Work request: All that is wanted is a word-for-word copy of the data from its first line to the line containing "The image size is (889, 477).", both included.

Given information:

BEGIN

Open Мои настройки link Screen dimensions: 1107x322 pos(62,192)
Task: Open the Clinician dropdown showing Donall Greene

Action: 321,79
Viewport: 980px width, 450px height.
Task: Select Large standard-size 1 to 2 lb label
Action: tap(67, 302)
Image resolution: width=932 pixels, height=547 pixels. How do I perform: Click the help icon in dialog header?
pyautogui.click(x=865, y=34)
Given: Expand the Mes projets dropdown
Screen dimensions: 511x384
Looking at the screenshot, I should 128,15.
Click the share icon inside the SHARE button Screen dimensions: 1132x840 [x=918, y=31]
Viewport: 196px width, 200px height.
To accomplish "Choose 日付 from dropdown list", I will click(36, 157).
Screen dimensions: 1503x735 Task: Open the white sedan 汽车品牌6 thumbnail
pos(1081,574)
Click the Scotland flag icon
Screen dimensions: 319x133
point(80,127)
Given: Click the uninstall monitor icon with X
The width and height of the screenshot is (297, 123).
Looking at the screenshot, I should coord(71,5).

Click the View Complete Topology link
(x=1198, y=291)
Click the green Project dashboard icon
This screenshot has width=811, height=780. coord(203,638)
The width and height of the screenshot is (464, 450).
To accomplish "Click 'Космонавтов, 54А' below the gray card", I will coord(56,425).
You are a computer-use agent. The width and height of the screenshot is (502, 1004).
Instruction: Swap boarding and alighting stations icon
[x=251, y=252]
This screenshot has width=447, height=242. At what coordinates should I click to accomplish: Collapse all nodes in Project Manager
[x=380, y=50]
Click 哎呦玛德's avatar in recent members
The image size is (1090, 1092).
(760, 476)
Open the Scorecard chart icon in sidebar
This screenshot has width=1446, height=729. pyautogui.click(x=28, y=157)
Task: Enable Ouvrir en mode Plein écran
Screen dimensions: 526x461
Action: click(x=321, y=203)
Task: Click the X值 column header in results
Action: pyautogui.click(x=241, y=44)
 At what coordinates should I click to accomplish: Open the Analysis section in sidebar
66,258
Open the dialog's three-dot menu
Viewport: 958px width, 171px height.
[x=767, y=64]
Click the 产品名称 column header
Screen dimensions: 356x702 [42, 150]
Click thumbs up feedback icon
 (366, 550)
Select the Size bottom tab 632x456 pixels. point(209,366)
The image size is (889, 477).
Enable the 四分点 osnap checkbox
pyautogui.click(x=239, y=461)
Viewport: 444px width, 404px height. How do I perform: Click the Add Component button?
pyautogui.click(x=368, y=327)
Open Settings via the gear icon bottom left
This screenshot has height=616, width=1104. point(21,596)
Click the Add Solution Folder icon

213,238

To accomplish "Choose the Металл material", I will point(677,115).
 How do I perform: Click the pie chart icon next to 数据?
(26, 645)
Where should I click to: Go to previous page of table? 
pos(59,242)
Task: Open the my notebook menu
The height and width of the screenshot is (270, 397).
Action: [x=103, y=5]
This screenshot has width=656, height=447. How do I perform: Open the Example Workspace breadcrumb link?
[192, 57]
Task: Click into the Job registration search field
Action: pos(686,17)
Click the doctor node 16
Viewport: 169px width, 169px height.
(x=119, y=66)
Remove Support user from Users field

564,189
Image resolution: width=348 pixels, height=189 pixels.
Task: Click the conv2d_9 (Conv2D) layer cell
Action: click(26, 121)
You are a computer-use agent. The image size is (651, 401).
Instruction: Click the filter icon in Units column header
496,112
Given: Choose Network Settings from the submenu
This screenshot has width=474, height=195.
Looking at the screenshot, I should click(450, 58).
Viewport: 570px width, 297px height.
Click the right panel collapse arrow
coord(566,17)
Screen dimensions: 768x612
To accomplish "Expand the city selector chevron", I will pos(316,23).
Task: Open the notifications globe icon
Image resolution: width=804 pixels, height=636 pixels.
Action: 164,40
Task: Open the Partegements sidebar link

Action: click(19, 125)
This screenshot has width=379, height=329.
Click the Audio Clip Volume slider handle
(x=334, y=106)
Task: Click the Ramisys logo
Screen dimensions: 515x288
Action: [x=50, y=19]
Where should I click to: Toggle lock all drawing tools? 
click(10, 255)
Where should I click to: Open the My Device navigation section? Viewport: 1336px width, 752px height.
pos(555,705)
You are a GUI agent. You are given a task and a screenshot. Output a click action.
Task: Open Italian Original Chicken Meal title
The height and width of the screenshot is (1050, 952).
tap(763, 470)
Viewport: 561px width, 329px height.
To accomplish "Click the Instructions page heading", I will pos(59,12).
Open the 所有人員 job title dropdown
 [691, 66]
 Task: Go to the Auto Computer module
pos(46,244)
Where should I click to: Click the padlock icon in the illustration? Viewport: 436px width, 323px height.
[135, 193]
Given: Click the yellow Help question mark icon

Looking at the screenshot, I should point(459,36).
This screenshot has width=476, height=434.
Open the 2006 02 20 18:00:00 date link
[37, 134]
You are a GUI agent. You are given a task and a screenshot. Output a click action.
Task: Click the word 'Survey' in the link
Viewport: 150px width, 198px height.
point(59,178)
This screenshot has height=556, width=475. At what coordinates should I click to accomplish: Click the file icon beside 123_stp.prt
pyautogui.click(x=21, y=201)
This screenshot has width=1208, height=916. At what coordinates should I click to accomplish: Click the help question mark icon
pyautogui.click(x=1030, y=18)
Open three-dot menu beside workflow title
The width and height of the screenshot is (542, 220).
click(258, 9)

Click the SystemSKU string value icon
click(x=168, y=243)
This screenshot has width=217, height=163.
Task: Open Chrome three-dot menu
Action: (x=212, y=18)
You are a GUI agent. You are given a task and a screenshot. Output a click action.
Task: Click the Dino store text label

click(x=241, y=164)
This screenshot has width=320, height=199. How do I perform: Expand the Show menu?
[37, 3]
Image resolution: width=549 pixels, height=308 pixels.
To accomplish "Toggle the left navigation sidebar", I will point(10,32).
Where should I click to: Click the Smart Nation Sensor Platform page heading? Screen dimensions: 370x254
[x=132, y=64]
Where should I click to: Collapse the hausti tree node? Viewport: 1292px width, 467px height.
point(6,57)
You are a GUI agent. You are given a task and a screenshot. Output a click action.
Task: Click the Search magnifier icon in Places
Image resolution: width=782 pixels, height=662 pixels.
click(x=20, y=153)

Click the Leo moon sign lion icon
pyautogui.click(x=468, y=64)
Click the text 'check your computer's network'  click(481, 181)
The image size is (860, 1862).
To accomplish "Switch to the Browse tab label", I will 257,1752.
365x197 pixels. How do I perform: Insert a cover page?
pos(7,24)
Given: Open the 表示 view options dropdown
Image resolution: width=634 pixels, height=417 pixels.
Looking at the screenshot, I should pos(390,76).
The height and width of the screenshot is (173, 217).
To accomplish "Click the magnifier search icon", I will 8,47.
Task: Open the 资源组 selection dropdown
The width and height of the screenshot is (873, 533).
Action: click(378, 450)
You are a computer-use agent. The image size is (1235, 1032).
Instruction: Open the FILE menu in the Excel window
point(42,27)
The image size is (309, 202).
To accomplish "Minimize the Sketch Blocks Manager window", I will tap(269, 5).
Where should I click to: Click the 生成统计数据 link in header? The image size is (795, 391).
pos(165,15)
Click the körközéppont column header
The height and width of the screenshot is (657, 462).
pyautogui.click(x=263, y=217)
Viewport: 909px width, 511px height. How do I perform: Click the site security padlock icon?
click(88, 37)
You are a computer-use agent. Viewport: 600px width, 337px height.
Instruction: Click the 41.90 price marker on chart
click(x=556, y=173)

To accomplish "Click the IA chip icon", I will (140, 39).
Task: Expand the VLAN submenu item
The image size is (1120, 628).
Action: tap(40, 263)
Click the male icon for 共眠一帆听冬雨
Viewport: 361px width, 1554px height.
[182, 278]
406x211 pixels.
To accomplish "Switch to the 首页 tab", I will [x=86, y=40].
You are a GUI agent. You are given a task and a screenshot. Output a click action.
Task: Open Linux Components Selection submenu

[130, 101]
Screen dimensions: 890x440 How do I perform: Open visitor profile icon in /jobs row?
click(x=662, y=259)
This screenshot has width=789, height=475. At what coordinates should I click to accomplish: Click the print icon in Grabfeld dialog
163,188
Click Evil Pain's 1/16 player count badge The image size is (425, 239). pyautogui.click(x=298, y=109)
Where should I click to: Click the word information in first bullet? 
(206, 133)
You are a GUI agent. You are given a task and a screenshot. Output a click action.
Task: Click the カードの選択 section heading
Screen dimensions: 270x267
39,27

END

Exercise answer:
Open Мои настройки link Screen dimensions: 1107x322 pos(62,192)
Task: Open the Clinician dropdown showing Donall Greene

Action: 321,79
Viewport: 980px width, 450px height.
Task: Select Large standard-size 1 to 2 lb label
Action: tap(67, 302)
Image resolution: width=932 pixels, height=547 pixels. How do I perform: Click the help icon in dialog header?
pyautogui.click(x=865, y=34)
Given: Expand the Mes projets dropdown
Screen dimensions: 511x384
Looking at the screenshot, I should 128,15.
Click the share icon inside the SHARE button Screen dimensions: 1132x840 [x=918, y=31]
Viewport: 196px width, 200px height.
To accomplish "Choose 日付 from dropdown list", I will click(36, 157).
Screen dimensions: 1503x735 Task: Open the white sedan 汽车品牌6 thumbnail
pos(1081,574)
Click the Scotland flag icon
Screen dimensions: 319x133
point(80,127)
Given: Click the uninstall monitor icon with X
The width and height of the screenshot is (297, 123).
Looking at the screenshot, I should coord(71,5).

Click the View Complete Topology link
(x=1198, y=291)
Click the green Project dashboard icon
This screenshot has width=811, height=780. coord(203,638)
The width and height of the screenshot is (464, 450).
To accomplish "Click 'Космонавтов, 54А' below the gray card", I will coord(56,425).
You are a computer-use agent. The width and height of the screenshot is (502, 1004).
Instruction: Swap boarding and alighting stations icon
[x=251, y=252]
This screenshot has width=447, height=242. At what coordinates should I click to accomplish: Collapse all nodes in Project Manager
[x=380, y=50]
Click 哎呦玛德's avatar in recent members
The image size is (1090, 1092).
(760, 476)
Open the Scorecard chart icon in sidebar
This screenshot has width=1446, height=729. pyautogui.click(x=28, y=157)
Task: Enable Ouvrir en mode Plein écran
Screen dimensions: 526x461
Action: click(x=321, y=203)
Task: Click the X值 column header in results
Action: pyautogui.click(x=241, y=44)
 At what coordinates should I click to accomplish: Open the Analysis section in sidebar
66,258
Open the dialog's three-dot menu
Viewport: 958px width, 171px height.
[x=767, y=64]
Click the 产品名称 column header
Screen dimensions: 356x702 [42, 150]
Click thumbs up feedback icon
 (366, 550)
Select the Size bottom tab 632x456 pixels. point(209,366)
The image size is (889, 477).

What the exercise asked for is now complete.